– Да, представь себе, о самом обыкновенном изнасиловании. Точнее – о необыкновенном, ибо не может быть обыкновенного изнасилования, ибо изнасилование: удивительно, поразительно, бесподобно. Оно, Оля, поразительно отличается одно от других вещей по своим качествам и оттенком. Возьми, к примеру, изнасилование немцами партизанки Снежковой. Да какое же, Оля, это изнасилование, если оно – самый настоящий подвиг во имя родины? Или, к примеру, возьмем эту самую нашу Марусю, которую вообще изнасиловать невозможно. Потому что она патриотка и комсомолка, а патриоток и комсомолок, как ты, наверное, знаешь сама, не удавалось изнасиловать еще никакому врагу. Следовательно, выходит, что изнасилования здесь вообще никакого быть не может. Взрыв себя последней гранатой – да. Отстреливание до последнего патрона – да. Но никак, никак уж не изнасилование. Это все равно, что изнасиловать наших Маркову или Весну. Так лучше уж, если на то пошло, изнасиловать Моряковскую горку. Она хоть приятна для вида, и вся усеяна первоцветами.
– Ты так считаешь? – глухо выдавила из себя Оля.
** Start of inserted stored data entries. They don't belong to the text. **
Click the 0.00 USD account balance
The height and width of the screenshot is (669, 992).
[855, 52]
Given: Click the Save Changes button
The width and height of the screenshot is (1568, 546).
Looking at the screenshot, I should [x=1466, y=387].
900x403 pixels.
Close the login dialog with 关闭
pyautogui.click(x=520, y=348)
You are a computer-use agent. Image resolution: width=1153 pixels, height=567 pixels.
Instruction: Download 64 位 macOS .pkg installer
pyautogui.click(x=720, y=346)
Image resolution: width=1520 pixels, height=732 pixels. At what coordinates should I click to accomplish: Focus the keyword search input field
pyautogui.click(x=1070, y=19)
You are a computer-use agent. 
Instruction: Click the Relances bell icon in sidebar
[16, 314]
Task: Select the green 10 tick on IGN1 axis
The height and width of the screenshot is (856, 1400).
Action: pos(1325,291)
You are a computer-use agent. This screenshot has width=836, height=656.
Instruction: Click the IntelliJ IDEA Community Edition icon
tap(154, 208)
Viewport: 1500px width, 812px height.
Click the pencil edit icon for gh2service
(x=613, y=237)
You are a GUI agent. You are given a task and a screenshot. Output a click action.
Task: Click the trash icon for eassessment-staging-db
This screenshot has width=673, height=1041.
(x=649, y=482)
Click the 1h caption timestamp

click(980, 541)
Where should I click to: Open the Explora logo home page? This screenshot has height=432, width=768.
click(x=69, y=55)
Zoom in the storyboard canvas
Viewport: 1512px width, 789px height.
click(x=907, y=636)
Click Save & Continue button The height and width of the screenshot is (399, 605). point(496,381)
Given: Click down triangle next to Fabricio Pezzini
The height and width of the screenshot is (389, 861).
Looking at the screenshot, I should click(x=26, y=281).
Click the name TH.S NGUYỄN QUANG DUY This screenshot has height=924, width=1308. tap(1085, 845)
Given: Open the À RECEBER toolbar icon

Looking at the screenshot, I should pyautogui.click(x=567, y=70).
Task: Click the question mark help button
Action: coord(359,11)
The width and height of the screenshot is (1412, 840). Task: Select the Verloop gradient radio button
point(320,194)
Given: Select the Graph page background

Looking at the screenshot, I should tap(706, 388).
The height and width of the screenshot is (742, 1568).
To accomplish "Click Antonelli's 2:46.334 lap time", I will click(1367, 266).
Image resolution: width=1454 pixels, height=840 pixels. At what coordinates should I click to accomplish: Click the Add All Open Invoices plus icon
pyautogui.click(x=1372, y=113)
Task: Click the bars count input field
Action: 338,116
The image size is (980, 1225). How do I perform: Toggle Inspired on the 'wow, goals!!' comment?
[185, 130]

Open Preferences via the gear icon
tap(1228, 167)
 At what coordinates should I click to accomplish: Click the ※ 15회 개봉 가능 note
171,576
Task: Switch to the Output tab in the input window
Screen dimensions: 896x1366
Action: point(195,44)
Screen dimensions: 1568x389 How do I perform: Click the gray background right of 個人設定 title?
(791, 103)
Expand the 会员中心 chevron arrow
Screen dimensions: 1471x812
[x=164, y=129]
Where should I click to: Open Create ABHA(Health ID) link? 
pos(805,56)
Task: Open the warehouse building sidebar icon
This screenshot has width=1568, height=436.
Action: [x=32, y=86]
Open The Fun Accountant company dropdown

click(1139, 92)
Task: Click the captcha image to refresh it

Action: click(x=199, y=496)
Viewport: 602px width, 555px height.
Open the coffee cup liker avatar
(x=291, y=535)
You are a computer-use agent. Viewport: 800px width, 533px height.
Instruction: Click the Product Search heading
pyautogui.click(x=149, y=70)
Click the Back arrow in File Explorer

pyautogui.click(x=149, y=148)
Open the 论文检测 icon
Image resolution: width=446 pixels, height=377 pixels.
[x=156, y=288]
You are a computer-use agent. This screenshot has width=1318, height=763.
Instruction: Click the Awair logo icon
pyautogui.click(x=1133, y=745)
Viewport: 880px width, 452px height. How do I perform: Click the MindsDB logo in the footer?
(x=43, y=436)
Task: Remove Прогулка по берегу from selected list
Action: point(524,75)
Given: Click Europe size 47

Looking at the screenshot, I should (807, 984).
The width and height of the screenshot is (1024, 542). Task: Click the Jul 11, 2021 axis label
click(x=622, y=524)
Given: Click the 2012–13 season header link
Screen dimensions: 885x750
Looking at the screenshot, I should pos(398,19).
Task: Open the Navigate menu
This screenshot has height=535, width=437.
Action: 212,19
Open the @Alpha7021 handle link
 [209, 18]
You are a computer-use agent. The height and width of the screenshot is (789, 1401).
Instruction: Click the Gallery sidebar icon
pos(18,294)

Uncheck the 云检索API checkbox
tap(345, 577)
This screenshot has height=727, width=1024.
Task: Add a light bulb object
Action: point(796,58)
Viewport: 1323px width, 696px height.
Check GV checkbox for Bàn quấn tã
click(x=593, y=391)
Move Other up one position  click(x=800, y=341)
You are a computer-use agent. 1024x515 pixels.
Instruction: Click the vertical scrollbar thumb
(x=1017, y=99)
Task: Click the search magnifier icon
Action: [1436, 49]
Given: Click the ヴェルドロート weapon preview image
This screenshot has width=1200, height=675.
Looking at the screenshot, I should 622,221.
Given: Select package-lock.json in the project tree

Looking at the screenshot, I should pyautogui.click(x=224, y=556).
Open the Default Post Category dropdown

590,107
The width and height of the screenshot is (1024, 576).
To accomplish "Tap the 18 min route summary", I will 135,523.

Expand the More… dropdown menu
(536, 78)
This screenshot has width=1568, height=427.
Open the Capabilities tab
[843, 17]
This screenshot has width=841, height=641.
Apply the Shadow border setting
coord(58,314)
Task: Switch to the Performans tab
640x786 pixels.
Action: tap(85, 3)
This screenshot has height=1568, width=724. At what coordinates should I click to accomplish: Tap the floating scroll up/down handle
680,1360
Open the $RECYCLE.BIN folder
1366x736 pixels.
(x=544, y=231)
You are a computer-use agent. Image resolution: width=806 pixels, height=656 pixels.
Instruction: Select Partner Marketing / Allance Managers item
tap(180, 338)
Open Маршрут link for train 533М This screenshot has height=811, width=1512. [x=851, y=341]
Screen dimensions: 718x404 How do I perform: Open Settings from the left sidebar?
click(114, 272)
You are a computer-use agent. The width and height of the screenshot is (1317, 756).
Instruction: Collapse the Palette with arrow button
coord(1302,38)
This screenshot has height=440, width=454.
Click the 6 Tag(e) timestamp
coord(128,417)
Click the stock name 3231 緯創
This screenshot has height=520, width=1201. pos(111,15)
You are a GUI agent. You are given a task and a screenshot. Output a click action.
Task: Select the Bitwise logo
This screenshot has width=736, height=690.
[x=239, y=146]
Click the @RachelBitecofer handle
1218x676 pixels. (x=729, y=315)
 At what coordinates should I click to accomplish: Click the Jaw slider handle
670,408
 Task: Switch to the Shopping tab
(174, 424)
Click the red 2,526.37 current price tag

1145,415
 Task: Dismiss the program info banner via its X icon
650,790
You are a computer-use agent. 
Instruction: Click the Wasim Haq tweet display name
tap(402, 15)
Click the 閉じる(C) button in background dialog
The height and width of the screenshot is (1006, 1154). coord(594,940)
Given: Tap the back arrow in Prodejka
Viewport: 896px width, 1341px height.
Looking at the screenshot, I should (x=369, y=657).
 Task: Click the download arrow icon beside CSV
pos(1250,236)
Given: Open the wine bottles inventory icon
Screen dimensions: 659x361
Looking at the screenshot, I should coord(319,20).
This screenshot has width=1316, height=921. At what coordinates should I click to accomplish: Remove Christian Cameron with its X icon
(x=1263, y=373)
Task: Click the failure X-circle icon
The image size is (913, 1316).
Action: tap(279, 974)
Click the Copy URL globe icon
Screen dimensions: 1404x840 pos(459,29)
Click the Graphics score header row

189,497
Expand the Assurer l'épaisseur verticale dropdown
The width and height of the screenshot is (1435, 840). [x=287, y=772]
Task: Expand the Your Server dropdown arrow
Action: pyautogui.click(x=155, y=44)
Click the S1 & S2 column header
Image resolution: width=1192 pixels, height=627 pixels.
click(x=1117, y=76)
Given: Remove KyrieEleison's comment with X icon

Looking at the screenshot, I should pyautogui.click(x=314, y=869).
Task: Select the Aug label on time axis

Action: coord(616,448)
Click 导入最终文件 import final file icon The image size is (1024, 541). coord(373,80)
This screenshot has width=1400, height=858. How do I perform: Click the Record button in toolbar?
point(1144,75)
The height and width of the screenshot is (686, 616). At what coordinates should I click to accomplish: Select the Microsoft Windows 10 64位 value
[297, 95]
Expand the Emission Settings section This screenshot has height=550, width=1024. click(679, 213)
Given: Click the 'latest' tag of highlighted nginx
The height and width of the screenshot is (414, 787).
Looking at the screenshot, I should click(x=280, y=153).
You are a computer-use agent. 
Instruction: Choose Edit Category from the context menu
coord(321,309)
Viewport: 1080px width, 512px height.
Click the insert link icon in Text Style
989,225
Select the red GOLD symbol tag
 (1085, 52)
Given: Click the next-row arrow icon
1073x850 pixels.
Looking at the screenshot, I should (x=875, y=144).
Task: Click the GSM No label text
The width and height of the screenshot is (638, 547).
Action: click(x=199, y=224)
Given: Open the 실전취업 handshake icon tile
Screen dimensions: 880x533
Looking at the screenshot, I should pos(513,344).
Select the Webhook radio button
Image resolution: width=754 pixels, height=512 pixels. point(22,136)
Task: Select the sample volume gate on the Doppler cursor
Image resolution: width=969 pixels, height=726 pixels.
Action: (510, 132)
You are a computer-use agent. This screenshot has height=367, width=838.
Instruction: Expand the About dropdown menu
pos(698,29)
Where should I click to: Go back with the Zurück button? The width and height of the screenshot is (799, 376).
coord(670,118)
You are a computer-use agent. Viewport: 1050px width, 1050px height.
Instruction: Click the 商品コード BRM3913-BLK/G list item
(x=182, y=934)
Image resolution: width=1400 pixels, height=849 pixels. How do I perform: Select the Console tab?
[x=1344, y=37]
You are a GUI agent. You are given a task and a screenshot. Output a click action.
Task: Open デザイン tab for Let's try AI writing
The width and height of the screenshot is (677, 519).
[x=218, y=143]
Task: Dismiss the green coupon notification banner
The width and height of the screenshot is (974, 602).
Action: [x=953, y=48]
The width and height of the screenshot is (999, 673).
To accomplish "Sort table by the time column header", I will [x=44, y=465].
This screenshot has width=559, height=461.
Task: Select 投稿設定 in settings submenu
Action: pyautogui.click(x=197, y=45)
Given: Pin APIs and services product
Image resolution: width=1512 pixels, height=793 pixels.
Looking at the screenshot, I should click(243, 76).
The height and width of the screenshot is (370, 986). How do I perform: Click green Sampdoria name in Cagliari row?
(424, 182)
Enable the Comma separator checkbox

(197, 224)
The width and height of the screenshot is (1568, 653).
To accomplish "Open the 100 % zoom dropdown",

Она сидела теперь, прислонясь спиной к стене, простыня у нее на одном боку съехала, но Оля этого не замечала, потому что, вцепившись побелевшими пальцами в цветочную обивку дивана, смотрела на меня странным испытующим взором. За дверью теперь стояла пронзительная тишина, прерываемая, впрочем, то чьим-то истерическим смешком, то пьяной, но довольной икотой. Мне, однако, на это было в высшей степени наплевать, я оседлал своего любимого конька, я дорвался до слушателя, и остановиться по этой причине не мог.
– Милая, красивая, бесподобная Оля, потому-то так и удивительно изнасилование, что оно подобно волшебному миражу: оно вроде и реально, и в то же время его как бы нет. По этой причине его вовсе не стоит бояться – не всем, конечно, а лишь тем девушкам, которых изнасиловать невозможно. Этим девушкам можно смело ходить ночью в темных и опасных местах, пробираться с риском для жизни в логово ненавистных врагов, подсаживаться в кабину к подвыпившему немецкому офицеру, и вообще совершать целую массу взбалмошных и опасных поступков. Для таких несгибаемых девушек любое изнасилование не более, чем комариный укус. Они его и не почувствуют вовсе, как не почувствует его какая-нибудь гранитная статуя. Но не так, не так отражается изнасилование на другой половине женского пола.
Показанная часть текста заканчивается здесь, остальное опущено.